Distinctive codon usage is considered to be a hallmark of lateral gene transfer. In CFT073, codon usage analysis was performed to test the hypothesis that different patterns of usage occur between the backbone and island genes. When frequency distributions for each codon were examined, 52 of 61 codons in island ORFs had frequency distributions significantly different from those in backbone with >95% confidence values, measured by Student's t test. In contrast, the codon usage pattern in EDL933 backbone ORFs was indistinguishable from CFT073 backbone in the same tests. The average amino acid sequence identity of backbone ORFs is >98% for each pairwise comparison between the three strains. We also observed a bias for rare codons in island genes, with AUA (Ile), AGA (Arg), and AGG (Arg) occurring at frequencies 3.1, 4.0, and 4.5 times higher, respectively, in island ORFs than in backbone.
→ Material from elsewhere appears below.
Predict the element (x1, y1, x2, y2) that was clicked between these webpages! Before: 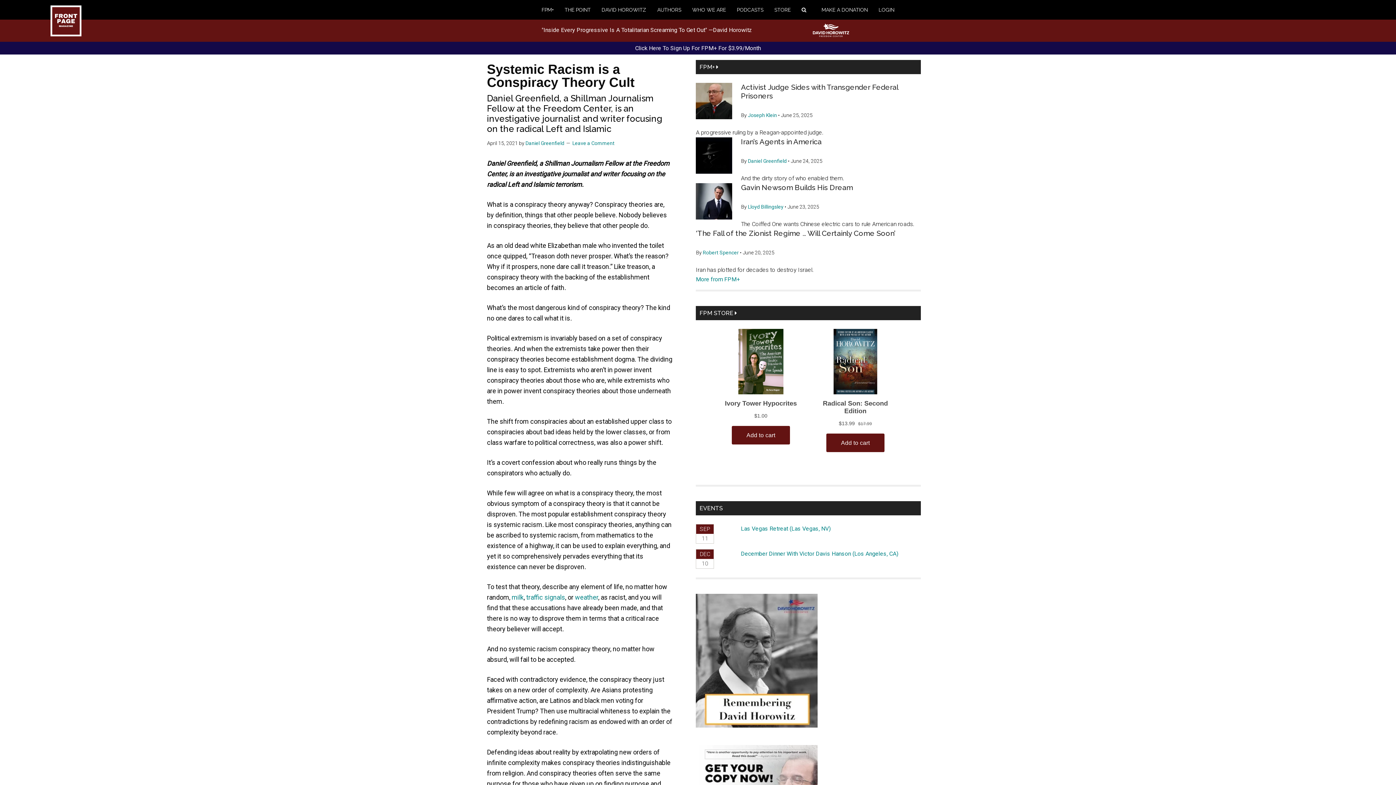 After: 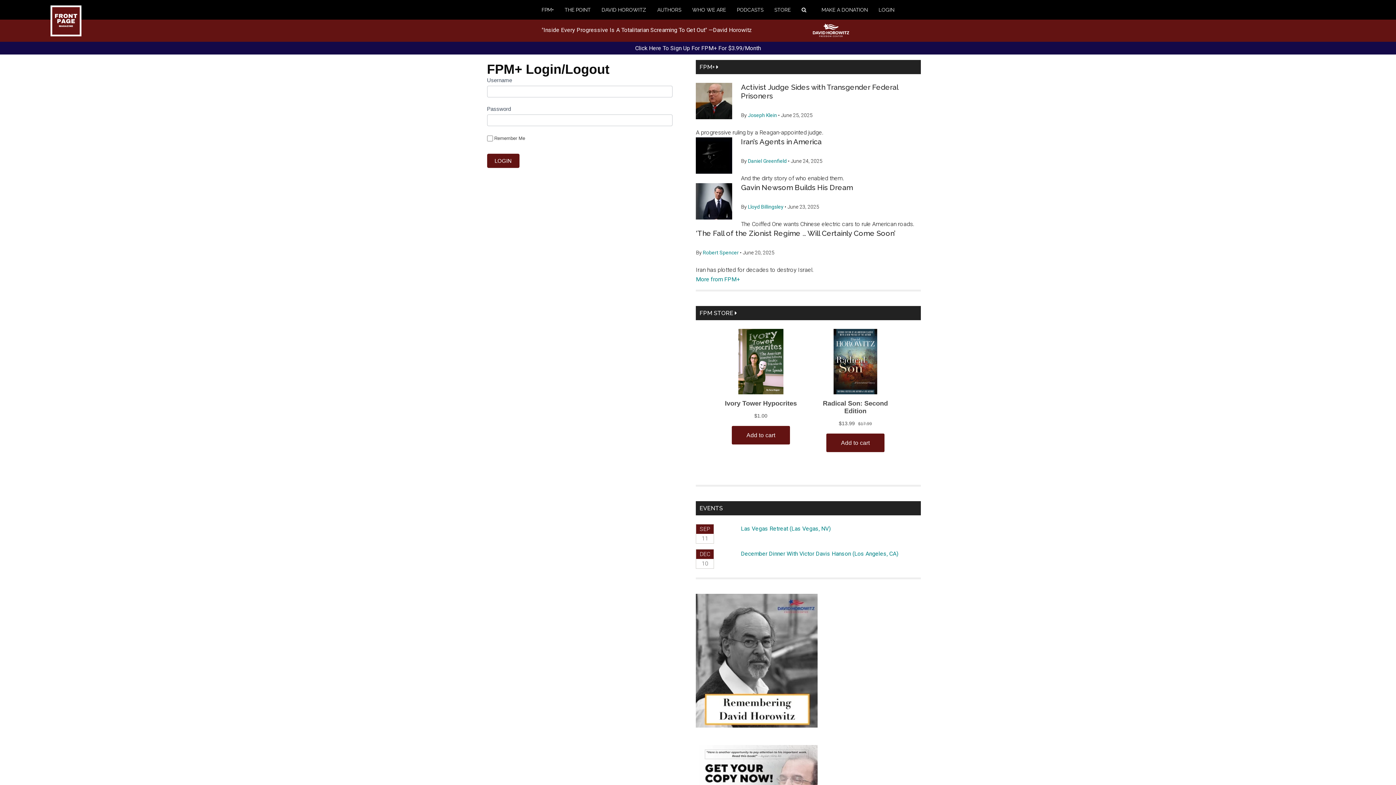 Action: bbox: (878, 0, 905, 19) label: LOGIN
The CFT073-specific islands contain 2,004 genes, of which only 204 also occur among the EDL933-specific genes. Two-thirds of these island genes shared by EDL933 and CFT073 have unknown functions or are associated with phage or insertion sequence elements (10). The remaining shared genes encode putative iron-uptake systems, a complex set of potential fatty acid biosynthetic enzymes, several adhesins, and phosphotransferase system and ATP-binding cassette (ABC)-type transport systems. CFT073 and EDL933 contain, respectively, 60 and 57 islands >4 kb in length. The locations and sizes of these are shown in Fig. 3. Many island locations are at the same relative backbone position in the two pathogens although the island contents are unrelated. Thirteen CFT073 and 10 EDL933 islands are closely associated with known tRNA genes (nine are at the same tRNA in both genomes). Ten other locations also are occupied by unrelated islands in both strains.

Fig 3.

Fig 3.

Locations and sizes of CFT073 and EDL933 islands. Island size, vertical axis; position in colinear backbone, horizontal axis. All islands >4 kb are shown. Islands located at tRNAs are indicated by tRNA labels. One tmRNA (ssrA) is also an insertion target. *, CFT073 and EDL933 islands in the same backbone location but not near tRNAs.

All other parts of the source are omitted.